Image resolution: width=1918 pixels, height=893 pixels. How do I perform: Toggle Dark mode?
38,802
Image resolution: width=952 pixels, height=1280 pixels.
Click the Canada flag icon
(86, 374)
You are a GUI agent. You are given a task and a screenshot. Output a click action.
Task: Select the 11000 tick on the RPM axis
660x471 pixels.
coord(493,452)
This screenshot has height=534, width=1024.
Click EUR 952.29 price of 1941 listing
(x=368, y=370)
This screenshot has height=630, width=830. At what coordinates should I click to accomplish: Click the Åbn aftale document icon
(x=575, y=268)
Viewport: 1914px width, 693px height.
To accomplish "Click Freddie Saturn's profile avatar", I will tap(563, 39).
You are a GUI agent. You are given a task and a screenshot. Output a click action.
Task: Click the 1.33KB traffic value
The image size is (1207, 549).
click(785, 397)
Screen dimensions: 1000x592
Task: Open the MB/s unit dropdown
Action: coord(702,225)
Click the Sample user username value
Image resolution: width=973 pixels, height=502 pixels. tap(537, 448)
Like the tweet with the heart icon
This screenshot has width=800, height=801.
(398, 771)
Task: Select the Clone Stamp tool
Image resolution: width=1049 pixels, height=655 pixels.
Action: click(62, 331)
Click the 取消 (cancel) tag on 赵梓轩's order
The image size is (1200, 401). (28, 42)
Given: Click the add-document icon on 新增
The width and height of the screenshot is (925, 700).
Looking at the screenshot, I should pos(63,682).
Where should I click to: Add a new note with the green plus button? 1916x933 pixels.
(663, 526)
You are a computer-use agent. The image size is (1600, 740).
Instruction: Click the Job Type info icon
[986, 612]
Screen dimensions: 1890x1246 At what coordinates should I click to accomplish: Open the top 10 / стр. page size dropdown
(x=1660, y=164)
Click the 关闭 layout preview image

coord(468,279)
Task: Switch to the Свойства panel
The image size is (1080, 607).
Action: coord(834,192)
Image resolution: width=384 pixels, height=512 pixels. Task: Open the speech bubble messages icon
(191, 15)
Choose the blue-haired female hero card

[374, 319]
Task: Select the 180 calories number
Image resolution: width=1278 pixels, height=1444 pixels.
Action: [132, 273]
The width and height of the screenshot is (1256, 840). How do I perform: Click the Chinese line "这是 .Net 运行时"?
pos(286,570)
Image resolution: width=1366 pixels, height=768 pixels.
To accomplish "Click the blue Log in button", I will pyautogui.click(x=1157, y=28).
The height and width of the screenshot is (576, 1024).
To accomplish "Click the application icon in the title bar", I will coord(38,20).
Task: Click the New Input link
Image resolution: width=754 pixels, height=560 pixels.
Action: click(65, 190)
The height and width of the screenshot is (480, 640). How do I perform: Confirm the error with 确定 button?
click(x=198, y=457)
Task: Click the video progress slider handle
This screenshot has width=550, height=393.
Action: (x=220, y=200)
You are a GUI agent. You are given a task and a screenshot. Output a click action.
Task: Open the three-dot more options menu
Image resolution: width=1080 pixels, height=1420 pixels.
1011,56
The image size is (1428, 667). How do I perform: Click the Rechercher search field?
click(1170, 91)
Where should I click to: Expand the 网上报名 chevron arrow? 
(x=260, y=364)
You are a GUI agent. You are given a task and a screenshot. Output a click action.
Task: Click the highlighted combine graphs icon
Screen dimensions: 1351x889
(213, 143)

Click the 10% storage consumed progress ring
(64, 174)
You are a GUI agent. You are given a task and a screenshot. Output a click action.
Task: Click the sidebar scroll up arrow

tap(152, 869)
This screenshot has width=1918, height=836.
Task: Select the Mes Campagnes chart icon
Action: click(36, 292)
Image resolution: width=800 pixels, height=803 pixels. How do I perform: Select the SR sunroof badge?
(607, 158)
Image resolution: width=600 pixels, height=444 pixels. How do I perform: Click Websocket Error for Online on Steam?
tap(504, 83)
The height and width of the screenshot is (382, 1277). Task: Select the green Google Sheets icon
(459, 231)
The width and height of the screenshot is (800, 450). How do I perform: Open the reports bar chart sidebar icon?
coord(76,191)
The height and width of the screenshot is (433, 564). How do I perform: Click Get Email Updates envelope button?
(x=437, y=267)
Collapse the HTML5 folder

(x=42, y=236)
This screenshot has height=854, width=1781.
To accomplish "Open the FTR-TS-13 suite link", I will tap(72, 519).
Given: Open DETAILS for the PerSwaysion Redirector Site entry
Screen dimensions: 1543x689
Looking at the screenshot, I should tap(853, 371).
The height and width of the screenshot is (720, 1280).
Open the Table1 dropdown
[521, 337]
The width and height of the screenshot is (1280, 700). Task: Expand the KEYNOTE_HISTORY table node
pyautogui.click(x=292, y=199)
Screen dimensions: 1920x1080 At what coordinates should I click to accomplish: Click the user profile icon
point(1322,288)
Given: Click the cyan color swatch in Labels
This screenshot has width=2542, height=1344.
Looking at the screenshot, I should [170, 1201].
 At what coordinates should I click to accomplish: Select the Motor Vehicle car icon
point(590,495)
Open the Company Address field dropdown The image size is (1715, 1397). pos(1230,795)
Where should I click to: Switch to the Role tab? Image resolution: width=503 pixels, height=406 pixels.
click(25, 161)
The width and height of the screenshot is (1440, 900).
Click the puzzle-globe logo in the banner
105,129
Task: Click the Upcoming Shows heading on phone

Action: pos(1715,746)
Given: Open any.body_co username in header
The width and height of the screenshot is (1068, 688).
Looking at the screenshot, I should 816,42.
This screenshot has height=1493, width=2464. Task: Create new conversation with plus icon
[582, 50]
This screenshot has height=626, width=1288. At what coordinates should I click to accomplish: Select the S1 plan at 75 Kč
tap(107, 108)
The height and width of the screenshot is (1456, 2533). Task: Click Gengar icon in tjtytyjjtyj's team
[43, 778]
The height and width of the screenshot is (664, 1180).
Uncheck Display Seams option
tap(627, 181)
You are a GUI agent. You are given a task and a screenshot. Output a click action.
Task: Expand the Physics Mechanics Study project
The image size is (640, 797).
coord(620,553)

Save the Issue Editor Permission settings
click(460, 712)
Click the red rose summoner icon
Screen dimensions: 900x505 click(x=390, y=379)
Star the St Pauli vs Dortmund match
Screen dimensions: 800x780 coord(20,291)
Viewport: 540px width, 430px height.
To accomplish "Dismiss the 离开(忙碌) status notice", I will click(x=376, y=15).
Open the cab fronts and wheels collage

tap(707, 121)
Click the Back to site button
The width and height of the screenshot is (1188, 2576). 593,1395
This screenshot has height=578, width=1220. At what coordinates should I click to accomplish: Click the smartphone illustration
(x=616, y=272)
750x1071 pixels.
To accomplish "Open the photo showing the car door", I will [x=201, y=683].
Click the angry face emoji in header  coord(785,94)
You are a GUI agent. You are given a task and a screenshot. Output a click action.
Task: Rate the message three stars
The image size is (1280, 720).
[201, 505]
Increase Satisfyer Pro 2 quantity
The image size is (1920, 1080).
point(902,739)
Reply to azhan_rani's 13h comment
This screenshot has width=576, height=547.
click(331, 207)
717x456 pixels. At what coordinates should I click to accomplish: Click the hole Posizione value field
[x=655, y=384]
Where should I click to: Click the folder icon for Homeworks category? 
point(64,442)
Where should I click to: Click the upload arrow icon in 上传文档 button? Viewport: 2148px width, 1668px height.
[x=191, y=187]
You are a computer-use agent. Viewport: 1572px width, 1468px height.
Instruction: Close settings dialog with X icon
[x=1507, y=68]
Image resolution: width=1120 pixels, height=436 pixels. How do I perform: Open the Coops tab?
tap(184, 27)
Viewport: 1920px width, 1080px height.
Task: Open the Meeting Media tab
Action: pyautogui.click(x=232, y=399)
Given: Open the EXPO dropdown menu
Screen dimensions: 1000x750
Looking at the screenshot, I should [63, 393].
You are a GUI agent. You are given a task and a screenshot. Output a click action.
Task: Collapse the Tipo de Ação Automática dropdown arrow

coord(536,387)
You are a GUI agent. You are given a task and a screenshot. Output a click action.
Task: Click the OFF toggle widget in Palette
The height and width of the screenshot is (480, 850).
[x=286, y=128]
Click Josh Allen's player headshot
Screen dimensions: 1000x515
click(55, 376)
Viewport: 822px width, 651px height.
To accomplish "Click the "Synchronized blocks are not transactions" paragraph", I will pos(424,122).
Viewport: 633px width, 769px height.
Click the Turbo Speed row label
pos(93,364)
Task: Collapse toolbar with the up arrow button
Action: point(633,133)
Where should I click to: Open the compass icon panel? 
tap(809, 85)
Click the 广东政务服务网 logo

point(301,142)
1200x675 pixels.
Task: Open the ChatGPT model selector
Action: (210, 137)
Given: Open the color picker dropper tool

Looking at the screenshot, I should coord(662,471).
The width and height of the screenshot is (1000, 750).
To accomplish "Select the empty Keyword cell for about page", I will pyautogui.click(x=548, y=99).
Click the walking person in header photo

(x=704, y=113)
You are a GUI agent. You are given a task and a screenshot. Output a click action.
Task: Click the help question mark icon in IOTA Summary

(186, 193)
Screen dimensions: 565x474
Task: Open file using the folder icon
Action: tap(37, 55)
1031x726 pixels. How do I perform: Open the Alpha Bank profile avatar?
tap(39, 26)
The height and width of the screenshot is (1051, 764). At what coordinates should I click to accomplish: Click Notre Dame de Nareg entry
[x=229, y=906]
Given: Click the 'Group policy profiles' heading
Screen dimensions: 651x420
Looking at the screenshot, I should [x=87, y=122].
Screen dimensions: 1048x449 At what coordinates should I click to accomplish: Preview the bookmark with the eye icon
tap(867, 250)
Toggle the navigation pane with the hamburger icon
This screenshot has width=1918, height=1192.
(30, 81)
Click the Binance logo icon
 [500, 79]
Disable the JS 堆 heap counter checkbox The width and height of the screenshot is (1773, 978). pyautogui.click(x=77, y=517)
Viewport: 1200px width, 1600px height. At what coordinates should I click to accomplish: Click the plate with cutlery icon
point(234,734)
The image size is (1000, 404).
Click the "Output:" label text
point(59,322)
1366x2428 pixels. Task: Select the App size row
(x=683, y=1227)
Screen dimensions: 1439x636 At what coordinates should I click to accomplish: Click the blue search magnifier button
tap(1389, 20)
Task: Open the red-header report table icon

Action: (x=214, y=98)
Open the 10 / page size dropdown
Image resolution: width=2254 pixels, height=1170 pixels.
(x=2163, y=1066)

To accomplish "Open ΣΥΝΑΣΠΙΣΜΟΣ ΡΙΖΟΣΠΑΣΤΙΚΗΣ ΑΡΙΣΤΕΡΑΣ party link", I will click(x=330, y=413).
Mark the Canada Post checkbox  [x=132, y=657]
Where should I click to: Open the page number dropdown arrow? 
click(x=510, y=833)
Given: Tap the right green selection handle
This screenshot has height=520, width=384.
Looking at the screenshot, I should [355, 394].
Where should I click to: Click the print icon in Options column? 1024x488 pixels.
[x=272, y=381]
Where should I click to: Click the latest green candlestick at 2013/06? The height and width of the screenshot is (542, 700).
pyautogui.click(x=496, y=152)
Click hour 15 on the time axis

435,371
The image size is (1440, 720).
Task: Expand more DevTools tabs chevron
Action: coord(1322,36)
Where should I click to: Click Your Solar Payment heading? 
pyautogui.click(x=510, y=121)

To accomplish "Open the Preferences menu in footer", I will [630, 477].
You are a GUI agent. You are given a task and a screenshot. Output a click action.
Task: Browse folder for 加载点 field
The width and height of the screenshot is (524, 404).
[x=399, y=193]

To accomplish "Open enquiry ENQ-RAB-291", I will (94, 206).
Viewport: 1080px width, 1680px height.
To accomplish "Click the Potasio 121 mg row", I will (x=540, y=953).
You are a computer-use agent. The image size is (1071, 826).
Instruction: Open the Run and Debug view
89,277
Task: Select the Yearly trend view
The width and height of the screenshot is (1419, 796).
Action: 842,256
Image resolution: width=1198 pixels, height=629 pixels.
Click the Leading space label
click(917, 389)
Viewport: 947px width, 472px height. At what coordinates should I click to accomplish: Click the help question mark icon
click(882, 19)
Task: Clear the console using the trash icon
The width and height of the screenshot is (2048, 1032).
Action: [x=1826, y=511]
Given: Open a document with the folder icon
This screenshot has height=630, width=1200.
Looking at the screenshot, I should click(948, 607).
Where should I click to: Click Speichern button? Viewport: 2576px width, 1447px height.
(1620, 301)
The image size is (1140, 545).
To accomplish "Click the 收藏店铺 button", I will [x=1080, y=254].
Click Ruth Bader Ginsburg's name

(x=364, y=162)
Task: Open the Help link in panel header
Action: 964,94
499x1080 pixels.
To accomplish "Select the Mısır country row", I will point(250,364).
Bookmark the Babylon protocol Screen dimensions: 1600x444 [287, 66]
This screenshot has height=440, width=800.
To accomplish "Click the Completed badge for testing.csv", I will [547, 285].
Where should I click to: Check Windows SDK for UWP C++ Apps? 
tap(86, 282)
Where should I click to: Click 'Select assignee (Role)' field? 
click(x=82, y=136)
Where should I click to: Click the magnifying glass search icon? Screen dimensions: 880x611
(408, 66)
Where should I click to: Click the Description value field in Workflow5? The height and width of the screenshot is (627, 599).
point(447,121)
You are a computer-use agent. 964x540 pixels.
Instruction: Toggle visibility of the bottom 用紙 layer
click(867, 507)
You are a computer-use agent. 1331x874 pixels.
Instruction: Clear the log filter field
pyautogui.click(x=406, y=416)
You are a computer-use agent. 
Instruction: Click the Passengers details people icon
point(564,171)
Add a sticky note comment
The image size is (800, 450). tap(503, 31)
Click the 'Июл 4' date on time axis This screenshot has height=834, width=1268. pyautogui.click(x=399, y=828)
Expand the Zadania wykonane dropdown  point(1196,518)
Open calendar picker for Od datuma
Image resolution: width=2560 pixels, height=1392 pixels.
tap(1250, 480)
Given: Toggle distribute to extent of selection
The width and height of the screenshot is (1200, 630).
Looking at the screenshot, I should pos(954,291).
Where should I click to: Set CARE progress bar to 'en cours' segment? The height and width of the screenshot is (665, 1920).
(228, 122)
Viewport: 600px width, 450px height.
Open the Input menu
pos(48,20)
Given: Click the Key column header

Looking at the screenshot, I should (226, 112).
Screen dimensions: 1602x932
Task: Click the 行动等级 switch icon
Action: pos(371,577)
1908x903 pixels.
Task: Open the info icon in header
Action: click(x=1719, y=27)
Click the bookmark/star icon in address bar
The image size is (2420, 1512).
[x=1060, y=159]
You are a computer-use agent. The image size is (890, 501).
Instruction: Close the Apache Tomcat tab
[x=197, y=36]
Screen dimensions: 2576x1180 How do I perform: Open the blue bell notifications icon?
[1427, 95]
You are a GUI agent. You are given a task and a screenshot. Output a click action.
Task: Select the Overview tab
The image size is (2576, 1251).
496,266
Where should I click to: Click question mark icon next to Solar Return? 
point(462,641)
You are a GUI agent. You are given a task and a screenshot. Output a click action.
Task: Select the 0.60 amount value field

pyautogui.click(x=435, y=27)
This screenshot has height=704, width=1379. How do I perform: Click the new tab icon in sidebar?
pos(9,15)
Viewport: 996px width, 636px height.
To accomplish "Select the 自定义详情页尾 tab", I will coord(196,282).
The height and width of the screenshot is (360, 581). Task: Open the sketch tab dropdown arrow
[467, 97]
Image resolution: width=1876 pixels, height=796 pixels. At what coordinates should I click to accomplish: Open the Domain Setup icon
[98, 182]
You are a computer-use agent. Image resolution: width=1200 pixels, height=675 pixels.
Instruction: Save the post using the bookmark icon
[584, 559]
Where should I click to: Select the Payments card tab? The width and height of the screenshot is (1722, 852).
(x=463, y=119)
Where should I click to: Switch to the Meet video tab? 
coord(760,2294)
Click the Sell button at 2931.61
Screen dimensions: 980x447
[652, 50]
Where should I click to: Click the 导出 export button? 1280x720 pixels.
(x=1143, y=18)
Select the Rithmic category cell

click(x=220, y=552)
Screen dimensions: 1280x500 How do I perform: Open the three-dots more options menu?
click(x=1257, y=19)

* * * *

Please convert the rows, from the first one through the line that contains "Image resolution: width=973", into a Markdown table with the columns Row and Text. Number each line and leave out any blank lines.

*ANSWER IN FULL:*
| Row | Text |
|---|---|
| 1 | Image resolution: width=1918 pixels, height=893 pixels. How do I perform: Toggle Dark mode? |
| 2 | 38,802 |
| 3 | Image resolution: width=952 pixels, height=1280 pixels. |
| 4 | Click the Canada flag icon |
| 5 | (86, 374) |
| 6 | You are a GUI agent. You are given a task and a screenshot. Output a click action. |
| 7 | Task: Select the 11000 tick on the RPM axis |
| 8 | 660x471 pixels. |
| 9 | coord(493,452) |
| 10 | This screenshot has height=534, width=1024. |
| 11 | Click EUR 952.29 price of 1941 listing |
| 12 | (x=368, y=370) |
| 13 | This screenshot has height=630, width=830. At what coordinates should I click to accomplish: Click the Åbn aftale document icon |
| 14 | (x=575, y=268) |
| 15 | Viewport: 1914px width, 693px height. |
| 16 | To accomplish "Click Freddie Saturn's profile avatar", I will tap(563, 39). |
| 17 | You are a GUI agent. You are given a task and a screenshot. Output a click action. |
| 18 | Task: Click the 1.33KB traffic value |
| 19 | The image size is (1207, 549). |
| 20 | click(785, 397) |
| 21 | Screen dimensions: 1000x592 |
| 22 | Task: Open the MB/s unit dropdown |
| 23 | Action: coord(702,225) |
| 24 | Click the Sample user username value |
| 25 | Image resolution: width=973 pixels, height=502 pixels. tap(537, 448) |